Using the records below, find every line that includes "screenshot" and copy it.

▸ DATA FOR ANALYSIS

● ● ● ●

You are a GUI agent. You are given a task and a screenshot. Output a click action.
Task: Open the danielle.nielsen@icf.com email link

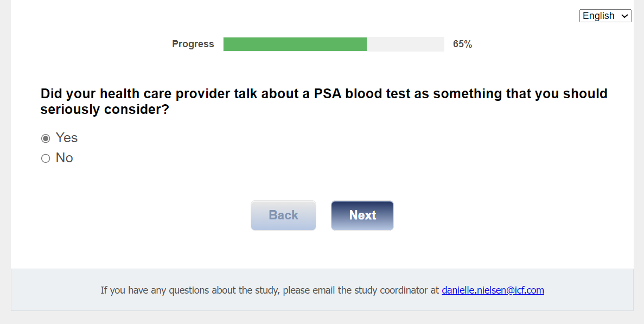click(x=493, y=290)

● ● ● ●

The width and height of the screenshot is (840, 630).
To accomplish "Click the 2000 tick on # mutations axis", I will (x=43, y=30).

● ● ● ●

▸ TASK SOLUTION
You are a GUI agent. You are given a task and a screenshot. Output a click action.
The width and height of the screenshot is (840, 630).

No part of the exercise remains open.